> **Required work**:
Return all of the records exactly.

> **Supplied material**:
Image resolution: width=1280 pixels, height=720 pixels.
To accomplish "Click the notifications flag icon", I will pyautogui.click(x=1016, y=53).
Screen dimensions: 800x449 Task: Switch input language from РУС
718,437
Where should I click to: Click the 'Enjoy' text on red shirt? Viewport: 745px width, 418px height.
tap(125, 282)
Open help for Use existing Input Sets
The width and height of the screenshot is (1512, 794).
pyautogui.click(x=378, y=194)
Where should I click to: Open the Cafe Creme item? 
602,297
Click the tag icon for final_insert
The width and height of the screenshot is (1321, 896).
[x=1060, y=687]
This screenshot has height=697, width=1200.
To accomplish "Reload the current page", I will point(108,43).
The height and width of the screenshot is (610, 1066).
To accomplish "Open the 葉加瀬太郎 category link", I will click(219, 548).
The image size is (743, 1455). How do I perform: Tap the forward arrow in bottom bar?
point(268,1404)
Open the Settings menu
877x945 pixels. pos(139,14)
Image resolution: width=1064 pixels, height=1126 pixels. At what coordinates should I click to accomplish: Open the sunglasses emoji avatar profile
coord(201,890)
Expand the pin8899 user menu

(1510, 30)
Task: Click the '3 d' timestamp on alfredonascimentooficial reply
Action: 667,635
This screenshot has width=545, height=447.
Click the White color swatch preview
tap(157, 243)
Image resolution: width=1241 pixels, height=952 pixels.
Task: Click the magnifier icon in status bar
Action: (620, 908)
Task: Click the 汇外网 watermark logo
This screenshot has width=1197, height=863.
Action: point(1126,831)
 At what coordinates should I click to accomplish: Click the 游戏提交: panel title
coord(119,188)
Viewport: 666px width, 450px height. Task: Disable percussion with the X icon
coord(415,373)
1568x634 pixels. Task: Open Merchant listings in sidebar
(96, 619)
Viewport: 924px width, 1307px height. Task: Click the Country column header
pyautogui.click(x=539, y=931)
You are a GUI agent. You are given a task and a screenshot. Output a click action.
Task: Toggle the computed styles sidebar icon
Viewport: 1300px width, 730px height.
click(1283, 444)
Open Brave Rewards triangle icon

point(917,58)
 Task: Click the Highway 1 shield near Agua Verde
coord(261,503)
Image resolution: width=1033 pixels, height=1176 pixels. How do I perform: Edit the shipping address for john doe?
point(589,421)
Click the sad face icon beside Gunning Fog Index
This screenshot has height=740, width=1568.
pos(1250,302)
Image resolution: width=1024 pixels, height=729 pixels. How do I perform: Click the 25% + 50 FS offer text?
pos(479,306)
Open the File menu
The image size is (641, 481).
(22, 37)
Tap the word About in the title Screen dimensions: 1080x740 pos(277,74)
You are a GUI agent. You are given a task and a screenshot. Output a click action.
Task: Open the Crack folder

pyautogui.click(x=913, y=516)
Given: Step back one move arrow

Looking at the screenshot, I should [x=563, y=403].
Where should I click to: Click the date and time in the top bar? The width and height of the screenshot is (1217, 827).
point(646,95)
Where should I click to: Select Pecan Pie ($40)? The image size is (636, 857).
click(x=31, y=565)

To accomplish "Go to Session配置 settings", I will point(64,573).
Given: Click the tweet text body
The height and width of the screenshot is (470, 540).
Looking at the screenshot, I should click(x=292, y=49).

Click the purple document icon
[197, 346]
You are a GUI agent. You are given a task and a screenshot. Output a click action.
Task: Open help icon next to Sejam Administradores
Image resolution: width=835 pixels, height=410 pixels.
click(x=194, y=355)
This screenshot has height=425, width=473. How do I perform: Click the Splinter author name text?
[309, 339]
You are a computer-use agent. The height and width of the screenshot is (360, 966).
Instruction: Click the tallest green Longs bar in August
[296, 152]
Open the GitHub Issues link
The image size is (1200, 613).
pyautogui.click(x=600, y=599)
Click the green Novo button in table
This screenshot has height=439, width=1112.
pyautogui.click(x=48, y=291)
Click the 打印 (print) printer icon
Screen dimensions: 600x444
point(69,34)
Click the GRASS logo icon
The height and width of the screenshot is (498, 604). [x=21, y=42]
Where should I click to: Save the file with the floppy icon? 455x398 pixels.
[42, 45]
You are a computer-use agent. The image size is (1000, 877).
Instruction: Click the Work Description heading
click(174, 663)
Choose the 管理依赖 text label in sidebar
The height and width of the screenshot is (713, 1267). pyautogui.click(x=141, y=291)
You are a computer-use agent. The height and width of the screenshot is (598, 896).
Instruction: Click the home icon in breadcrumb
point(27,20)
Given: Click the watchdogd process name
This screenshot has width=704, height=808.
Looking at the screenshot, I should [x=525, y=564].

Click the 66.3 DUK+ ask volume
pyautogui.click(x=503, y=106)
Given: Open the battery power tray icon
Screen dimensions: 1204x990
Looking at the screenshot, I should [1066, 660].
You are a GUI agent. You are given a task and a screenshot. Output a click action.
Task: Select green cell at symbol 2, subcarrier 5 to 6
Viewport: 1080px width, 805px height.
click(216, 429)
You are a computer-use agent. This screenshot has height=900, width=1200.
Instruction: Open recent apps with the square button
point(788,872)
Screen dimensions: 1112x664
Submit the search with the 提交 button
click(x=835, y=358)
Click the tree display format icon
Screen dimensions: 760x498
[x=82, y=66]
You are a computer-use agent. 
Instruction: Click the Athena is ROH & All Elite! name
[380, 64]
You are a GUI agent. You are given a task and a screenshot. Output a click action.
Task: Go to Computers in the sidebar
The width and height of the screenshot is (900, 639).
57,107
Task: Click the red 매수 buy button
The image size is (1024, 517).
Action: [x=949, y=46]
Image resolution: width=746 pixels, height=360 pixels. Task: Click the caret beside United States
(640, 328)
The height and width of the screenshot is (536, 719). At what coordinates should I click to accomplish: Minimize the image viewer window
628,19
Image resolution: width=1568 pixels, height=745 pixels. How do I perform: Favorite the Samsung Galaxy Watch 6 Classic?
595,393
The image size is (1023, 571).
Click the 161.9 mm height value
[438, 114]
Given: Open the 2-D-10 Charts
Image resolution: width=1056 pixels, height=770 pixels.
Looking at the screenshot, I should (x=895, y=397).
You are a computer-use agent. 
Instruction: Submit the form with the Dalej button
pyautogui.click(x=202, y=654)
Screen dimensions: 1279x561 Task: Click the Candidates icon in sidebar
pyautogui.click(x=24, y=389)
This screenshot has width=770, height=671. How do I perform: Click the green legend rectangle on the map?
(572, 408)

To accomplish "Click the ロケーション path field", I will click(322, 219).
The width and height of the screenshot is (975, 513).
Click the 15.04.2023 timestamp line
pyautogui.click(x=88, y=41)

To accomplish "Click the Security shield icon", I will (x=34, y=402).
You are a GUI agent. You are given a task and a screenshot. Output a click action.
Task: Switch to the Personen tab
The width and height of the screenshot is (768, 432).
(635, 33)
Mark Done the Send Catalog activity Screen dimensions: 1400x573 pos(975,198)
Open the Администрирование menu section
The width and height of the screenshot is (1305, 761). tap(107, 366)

> **Output for this exercise**:
Image resolution: width=1280 pixels, height=720 pixels.
To accomplish "Click the notifications flag icon", I will pyautogui.click(x=1016, y=53).
Screen dimensions: 800x449 Task: Switch input language from РУС
718,437
Where should I click to: Click the 'Enjoy' text on red shirt? Viewport: 745px width, 418px height.
tap(125, 282)
Open help for Use existing Input Sets
The width and height of the screenshot is (1512, 794).
pyautogui.click(x=378, y=194)
Where should I click to: Open the Cafe Creme item? 
602,297
Click the tag icon for final_insert
The width and height of the screenshot is (1321, 896).
[x=1060, y=687]
This screenshot has height=697, width=1200.
To accomplish "Reload the current page", I will point(108,43).
The height and width of the screenshot is (610, 1066).
To accomplish "Open the 葉加瀬太郎 category link", I will click(219, 548).
The image size is (743, 1455). How do I perform: Tap the forward arrow in bottom bar?
point(268,1404)
Open the Settings menu
877x945 pixels. pos(139,14)
Image resolution: width=1064 pixels, height=1126 pixels. At what coordinates should I click to accomplish: Open the sunglasses emoji avatar profile
coord(201,890)
Expand the pin8899 user menu

(1510, 30)
Task: Click the '3 d' timestamp on alfredonascimentooficial reply
Action: 667,635
This screenshot has width=545, height=447.
Click the White color swatch preview
tap(157, 243)
Image resolution: width=1241 pixels, height=952 pixels.
Task: Click the magnifier icon in status bar
Action: (620, 908)
Task: Click the 汇外网 watermark logo
This screenshot has width=1197, height=863.
Action: point(1126,831)
 At what coordinates should I click to accomplish: Click the 游戏提交: panel title
coord(119,188)
Viewport: 666px width, 450px height. Task: Disable percussion with the X icon
coord(415,373)
1568x634 pixels. Task: Open Merchant listings in sidebar
(96, 619)
Viewport: 924px width, 1307px height. Task: Click the Country column header
pyautogui.click(x=539, y=931)
You are a GUI agent. You are given a task and a screenshot. Output a click action.
Task: Toggle the computed styles sidebar icon
Viewport: 1300px width, 730px height.
click(1283, 444)
Open Brave Rewards triangle icon

point(917,58)
 Task: Click the Highway 1 shield near Agua Verde
coord(261,503)
Image resolution: width=1033 pixels, height=1176 pixels. How do I perform: Edit the shipping address for john doe?
point(589,421)
Click the sad face icon beside Gunning Fog Index
This screenshot has height=740, width=1568.
pos(1250,302)
Image resolution: width=1024 pixels, height=729 pixels. How do I perform: Click the 25% + 50 FS offer text?
pos(479,306)
Open the File menu
The image size is (641, 481).
(22, 37)
Tap the word About in the title Screen dimensions: 1080x740 pos(277,74)
You are a GUI agent. You are given a task and a screenshot. Output a click action.
Task: Open the Crack folder

pyautogui.click(x=913, y=516)
Given: Step back one move arrow

Looking at the screenshot, I should [x=563, y=403].
Where should I click to: Click the date and time in the top bar? The width and height of the screenshot is (1217, 827).
point(646,95)
Where should I click to: Select Pecan Pie ($40)? The image size is (636, 857).
click(x=31, y=565)

To accomplish "Go to Session配置 settings", I will point(64,573).
Given: Click the tweet text body
The height and width of the screenshot is (470, 540).
Looking at the screenshot, I should click(x=292, y=49).

Click the purple document icon
[197, 346]
You are a GUI agent. You are given a task and a screenshot. Output a click action.
Task: Open help icon next to Sejam Administradores
Image resolution: width=835 pixels, height=410 pixels.
click(x=194, y=355)
This screenshot has height=425, width=473. How do I perform: Click the Splinter author name text?
[309, 339]
You are a computer-use agent. The height and width of the screenshot is (360, 966).
Instruction: Click the tallest green Longs bar in August
[296, 152]
Open the GitHub Issues link
The image size is (1200, 613).
pyautogui.click(x=600, y=599)
Click the green Novo button in table
This screenshot has height=439, width=1112.
pyautogui.click(x=48, y=291)
Click the 打印 (print) printer icon
Screen dimensions: 600x444
point(69,34)
Click the GRASS logo icon
The height and width of the screenshot is (498, 604). [x=21, y=42]
Where should I click to: Save the file with the floppy icon? 455x398 pixels.
[42, 45]
You are a computer-use agent. The image size is (1000, 877).
Instruction: Click the Work Description heading
click(174, 663)
Choose the 管理依赖 text label in sidebar
The height and width of the screenshot is (713, 1267). pyautogui.click(x=141, y=291)
You are a computer-use agent. The height and width of the screenshot is (598, 896).
Instruction: Click the home icon in breadcrumb
point(27,20)
Given: Click the watchdogd process name
This screenshot has width=704, height=808.
Looking at the screenshot, I should [x=525, y=564].

Click the 66.3 DUK+ ask volume
pyautogui.click(x=503, y=106)
Given: Open the battery power tray icon
Screen dimensions: 1204x990
Looking at the screenshot, I should [1066, 660].
You are a GUI agent. You are given a task and a screenshot. Output a click action.
Task: Select green cell at symbol 2, subcarrier 5 to 6
Viewport: 1080px width, 805px height.
click(216, 429)
You are a computer-use agent. This screenshot has height=900, width=1200.
Instruction: Open recent apps with the square button
point(788,872)
Screen dimensions: 1112x664
Submit the search with the 提交 button
click(x=835, y=358)
Click the tree display format icon
Screen dimensions: 760x498
[x=82, y=66]
You are a computer-use agent. 
Instruction: Click the Athena is ROH & All Elite! name
[380, 64]
You are a GUI agent. You are given a task and a screenshot. Output a click action.
Task: Go to Computers in the sidebar
The width and height of the screenshot is (900, 639).
57,107
Task: Click the red 매수 buy button
The image size is (1024, 517).
Action: [x=949, y=46]
Image resolution: width=746 pixels, height=360 pixels. Task: Click the caret beside United States
(640, 328)
The height and width of the screenshot is (536, 719). At what coordinates should I click to accomplish: Minimize the image viewer window
628,19
Image resolution: width=1568 pixels, height=745 pixels. How do I perform: Favorite the Samsung Galaxy Watch 6 Classic?
595,393
The image size is (1023, 571).
Click the 161.9 mm height value
[438, 114]
Given: Open the 2-D-10 Charts
Image resolution: width=1056 pixels, height=770 pixels.
Looking at the screenshot, I should (x=895, y=397).
You are a computer-use agent. 
Instruction: Submit the form with the Dalej button
pyautogui.click(x=202, y=654)
Screen dimensions: 1279x561 Task: Click the Candidates icon in sidebar
pyautogui.click(x=24, y=389)
This screenshot has width=770, height=671. How do I perform: Click the green legend rectangle on the map?
(572, 408)

To accomplish "Click the ロケーション path field", I will click(322, 219).
The width and height of the screenshot is (975, 513).
Click the 15.04.2023 timestamp line
pyautogui.click(x=88, y=41)

To accomplish "Click the Security shield icon", I will (x=34, y=402).
You are a GUI agent. You are given a task and a screenshot. Output a click action.
Task: Switch to the Personen tab
The width and height of the screenshot is (768, 432).
(635, 33)
Mark Done the Send Catalog activity Screen dimensions: 1400x573 pos(975,198)
Open the Администрирование menu section
The width and height of the screenshot is (1305, 761). tap(107, 366)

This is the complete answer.